++++ Raw data

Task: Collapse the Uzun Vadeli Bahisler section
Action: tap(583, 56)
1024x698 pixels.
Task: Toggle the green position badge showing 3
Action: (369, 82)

++++++++
++++ Raw data

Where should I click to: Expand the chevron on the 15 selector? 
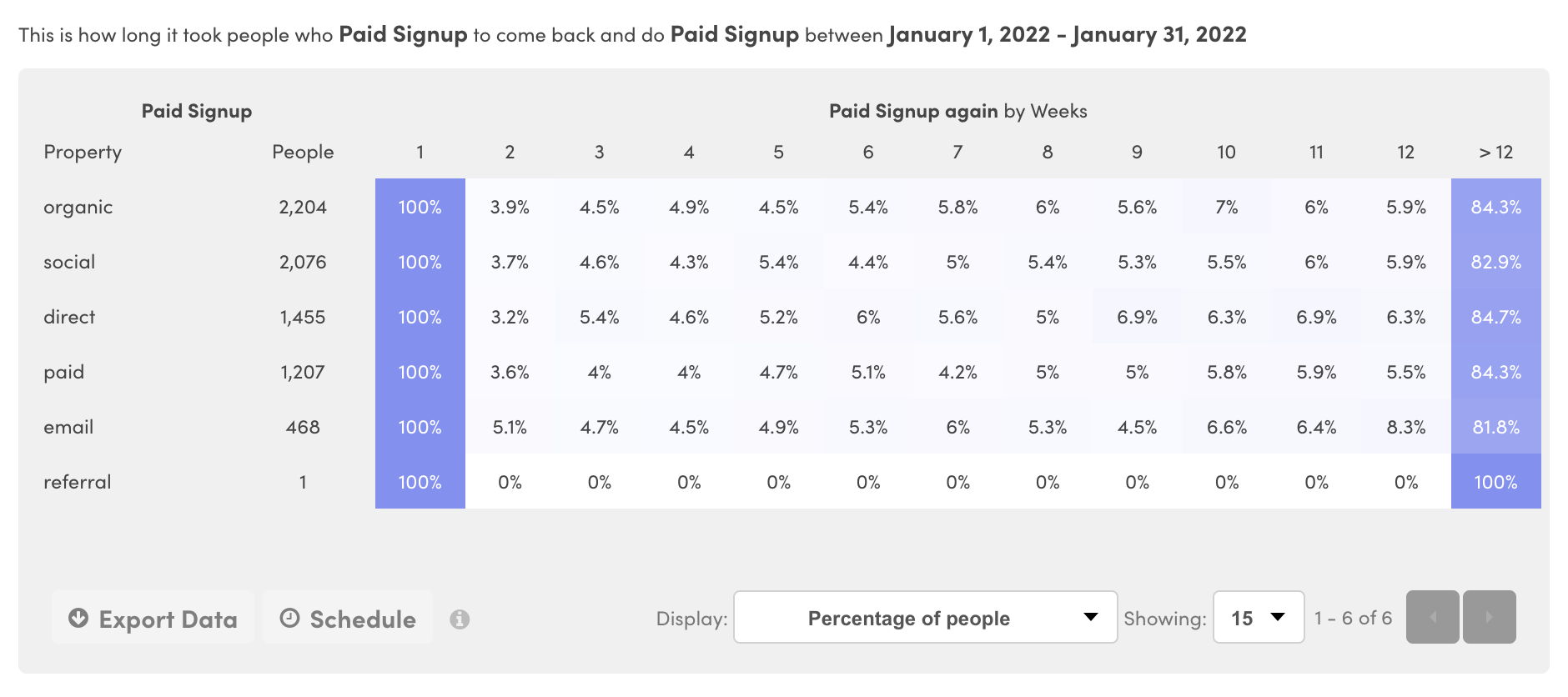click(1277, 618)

++++++++

* **Task directions**
Update everything from the line containing "Where should I" down to the line containing "click(1277, 618)", swapping "chevron" for "arrow" and keeping the rest unchanged. Leave the picture out of your answer.

* **Exercise result**
Where should I click to: Expand the arrow on the 15 selector? 
click(1277, 618)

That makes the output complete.